Exercise goal —
Among the lines below, list those containing the string "breadcrumb".

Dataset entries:
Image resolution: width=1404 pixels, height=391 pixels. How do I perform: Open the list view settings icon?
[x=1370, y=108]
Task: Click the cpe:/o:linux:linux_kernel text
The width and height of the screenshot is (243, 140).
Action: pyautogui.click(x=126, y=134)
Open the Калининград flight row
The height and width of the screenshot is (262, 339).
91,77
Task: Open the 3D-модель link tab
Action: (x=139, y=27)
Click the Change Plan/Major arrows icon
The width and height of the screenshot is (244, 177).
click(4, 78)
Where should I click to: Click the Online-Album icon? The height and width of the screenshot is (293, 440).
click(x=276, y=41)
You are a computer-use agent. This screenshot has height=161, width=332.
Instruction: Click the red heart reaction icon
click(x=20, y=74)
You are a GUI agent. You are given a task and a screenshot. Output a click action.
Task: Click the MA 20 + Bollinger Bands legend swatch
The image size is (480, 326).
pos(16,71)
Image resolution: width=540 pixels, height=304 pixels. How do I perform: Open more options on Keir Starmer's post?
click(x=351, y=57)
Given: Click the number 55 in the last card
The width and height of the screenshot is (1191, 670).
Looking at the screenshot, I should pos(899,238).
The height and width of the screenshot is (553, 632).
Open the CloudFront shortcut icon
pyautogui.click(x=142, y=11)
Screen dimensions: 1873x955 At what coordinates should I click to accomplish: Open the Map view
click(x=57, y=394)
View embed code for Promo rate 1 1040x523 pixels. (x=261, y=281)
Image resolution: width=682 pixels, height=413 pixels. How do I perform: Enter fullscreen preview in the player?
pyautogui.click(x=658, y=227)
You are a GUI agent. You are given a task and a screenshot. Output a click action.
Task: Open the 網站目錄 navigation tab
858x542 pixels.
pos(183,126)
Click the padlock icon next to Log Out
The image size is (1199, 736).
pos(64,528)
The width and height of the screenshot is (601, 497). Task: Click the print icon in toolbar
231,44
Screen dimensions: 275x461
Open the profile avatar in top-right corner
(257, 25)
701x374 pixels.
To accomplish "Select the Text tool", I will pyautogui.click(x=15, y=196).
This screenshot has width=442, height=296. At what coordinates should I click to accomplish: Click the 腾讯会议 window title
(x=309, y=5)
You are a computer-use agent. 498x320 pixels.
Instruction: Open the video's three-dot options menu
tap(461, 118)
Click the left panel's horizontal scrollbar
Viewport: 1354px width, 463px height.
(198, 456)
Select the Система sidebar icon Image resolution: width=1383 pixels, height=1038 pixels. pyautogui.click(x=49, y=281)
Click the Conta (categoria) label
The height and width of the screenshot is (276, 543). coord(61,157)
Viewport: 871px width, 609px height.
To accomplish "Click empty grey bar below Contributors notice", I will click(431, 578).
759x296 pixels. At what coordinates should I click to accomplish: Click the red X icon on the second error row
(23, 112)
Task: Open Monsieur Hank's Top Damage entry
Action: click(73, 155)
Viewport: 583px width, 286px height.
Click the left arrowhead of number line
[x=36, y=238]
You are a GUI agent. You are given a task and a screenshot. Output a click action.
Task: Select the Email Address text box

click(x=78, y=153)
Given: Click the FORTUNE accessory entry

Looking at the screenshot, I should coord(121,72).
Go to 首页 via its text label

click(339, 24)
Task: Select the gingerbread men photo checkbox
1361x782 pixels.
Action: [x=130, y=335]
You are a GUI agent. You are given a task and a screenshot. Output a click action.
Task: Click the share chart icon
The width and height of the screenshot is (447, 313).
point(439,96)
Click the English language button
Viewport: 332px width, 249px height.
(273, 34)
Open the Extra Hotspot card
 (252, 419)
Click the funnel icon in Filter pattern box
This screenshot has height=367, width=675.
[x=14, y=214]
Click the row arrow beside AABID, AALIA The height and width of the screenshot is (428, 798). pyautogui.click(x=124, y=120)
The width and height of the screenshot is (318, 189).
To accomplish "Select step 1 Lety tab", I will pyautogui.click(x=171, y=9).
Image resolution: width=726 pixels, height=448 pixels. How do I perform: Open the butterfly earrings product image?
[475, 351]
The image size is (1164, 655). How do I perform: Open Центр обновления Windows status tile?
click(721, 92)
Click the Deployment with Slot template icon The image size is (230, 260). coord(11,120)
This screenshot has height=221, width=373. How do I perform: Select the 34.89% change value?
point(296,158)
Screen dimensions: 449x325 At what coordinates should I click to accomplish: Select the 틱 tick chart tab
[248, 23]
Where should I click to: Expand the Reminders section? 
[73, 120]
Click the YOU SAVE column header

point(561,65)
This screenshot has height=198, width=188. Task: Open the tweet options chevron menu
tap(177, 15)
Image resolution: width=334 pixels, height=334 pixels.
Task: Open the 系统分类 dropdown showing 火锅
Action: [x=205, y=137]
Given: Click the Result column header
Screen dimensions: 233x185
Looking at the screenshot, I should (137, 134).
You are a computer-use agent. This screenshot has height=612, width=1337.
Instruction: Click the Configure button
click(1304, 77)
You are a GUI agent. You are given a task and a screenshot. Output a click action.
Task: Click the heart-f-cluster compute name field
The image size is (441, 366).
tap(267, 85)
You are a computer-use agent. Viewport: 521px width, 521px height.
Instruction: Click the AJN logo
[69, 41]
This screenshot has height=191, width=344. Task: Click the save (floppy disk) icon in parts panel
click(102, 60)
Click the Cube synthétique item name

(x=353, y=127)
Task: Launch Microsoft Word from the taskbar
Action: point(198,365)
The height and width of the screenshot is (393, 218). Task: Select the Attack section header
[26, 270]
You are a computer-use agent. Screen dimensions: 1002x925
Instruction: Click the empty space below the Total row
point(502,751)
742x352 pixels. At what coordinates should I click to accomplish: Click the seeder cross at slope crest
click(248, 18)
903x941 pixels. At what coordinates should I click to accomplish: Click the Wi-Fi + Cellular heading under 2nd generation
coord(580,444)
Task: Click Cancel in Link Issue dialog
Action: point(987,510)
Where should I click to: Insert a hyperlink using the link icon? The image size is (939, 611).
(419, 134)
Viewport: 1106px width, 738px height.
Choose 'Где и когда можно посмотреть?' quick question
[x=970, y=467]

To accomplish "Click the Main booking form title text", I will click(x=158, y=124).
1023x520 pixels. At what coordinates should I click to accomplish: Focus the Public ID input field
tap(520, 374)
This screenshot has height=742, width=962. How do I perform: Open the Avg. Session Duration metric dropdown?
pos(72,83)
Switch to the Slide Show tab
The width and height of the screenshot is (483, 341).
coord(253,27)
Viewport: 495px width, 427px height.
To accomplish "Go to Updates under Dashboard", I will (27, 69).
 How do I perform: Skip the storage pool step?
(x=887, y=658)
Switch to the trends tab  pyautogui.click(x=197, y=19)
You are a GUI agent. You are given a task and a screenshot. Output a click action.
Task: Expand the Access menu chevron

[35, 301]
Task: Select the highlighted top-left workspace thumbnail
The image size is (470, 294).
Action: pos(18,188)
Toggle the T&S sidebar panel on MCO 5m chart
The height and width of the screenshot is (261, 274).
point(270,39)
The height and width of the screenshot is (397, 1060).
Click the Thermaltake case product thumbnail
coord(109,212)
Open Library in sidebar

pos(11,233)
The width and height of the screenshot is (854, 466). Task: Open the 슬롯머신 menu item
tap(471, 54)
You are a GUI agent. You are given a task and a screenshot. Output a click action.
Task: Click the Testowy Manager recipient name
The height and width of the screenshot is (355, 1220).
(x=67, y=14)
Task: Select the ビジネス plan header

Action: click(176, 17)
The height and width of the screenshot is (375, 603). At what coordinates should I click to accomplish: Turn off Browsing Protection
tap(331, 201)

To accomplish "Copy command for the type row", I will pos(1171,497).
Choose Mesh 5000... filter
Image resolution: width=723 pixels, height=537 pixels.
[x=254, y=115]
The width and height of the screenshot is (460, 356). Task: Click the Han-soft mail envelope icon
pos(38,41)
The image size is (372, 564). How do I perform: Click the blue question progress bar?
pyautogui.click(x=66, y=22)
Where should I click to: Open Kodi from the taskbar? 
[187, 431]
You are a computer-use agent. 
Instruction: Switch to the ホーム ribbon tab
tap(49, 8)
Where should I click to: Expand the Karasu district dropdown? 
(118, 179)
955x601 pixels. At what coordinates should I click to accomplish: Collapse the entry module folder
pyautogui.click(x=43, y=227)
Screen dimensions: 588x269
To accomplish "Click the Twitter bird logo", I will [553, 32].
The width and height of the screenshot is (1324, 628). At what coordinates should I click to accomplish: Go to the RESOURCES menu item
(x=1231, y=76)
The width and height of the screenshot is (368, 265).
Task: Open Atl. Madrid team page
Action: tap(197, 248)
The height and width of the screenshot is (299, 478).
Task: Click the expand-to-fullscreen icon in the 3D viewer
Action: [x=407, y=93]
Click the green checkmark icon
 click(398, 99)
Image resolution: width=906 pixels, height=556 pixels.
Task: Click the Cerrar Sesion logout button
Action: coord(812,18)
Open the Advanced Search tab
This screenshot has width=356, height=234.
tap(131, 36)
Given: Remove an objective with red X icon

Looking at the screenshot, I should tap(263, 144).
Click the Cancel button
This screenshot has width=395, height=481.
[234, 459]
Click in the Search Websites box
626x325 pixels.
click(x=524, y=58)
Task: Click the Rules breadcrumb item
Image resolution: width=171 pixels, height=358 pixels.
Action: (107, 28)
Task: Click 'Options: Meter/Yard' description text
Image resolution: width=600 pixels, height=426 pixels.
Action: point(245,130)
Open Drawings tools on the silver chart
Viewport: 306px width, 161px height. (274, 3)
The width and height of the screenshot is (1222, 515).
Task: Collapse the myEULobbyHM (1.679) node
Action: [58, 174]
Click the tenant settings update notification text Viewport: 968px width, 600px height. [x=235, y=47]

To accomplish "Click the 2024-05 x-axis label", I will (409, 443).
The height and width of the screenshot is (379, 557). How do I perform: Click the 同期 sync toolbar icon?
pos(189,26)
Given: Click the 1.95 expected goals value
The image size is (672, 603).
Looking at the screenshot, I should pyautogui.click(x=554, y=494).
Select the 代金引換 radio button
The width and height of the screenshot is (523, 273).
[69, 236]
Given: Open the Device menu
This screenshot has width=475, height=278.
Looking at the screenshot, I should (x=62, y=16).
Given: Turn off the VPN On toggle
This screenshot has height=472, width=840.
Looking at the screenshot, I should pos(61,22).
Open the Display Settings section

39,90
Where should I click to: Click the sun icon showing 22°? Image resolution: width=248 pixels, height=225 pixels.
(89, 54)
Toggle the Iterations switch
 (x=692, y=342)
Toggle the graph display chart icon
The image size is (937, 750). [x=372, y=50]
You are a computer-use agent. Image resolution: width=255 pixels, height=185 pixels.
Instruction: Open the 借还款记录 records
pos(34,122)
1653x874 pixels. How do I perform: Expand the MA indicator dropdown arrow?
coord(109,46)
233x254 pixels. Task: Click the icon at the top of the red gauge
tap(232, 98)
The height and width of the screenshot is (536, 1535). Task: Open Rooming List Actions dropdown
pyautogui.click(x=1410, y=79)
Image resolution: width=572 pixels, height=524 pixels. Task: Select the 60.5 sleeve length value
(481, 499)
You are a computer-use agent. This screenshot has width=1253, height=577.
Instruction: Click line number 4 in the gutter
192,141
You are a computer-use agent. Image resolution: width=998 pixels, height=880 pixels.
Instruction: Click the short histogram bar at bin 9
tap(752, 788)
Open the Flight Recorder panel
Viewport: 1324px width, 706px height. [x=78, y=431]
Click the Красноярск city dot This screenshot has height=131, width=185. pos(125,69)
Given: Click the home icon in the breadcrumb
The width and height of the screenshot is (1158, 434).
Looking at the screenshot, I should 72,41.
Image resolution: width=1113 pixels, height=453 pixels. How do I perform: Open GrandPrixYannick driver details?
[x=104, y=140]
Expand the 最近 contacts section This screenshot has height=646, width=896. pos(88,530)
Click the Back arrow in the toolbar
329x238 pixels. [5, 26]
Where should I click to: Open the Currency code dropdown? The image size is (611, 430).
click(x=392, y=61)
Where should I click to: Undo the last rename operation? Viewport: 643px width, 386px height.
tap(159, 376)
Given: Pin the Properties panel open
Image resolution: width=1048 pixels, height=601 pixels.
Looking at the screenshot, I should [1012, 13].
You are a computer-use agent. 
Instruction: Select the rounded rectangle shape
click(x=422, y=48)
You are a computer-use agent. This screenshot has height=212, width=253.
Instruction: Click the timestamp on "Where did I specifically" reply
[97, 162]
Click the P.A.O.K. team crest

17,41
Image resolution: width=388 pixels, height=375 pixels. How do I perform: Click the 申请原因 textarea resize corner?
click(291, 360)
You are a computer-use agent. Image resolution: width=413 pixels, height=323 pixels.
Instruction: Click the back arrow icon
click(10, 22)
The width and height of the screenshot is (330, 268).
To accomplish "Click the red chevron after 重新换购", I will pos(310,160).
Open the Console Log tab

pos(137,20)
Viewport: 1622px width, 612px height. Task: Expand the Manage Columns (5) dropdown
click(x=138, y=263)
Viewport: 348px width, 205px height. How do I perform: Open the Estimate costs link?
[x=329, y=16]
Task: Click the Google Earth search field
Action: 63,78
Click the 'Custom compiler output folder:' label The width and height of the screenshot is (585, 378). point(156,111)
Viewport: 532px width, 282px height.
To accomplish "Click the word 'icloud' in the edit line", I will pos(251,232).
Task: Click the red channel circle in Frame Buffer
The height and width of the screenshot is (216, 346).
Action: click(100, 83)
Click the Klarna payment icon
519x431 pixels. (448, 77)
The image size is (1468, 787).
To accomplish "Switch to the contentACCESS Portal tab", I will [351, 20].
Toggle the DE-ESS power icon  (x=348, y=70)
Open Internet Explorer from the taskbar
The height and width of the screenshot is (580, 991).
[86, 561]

Problem solution —
Task: Click the Rules breadcrumb item
Given: Click the home icon in the breadcrumb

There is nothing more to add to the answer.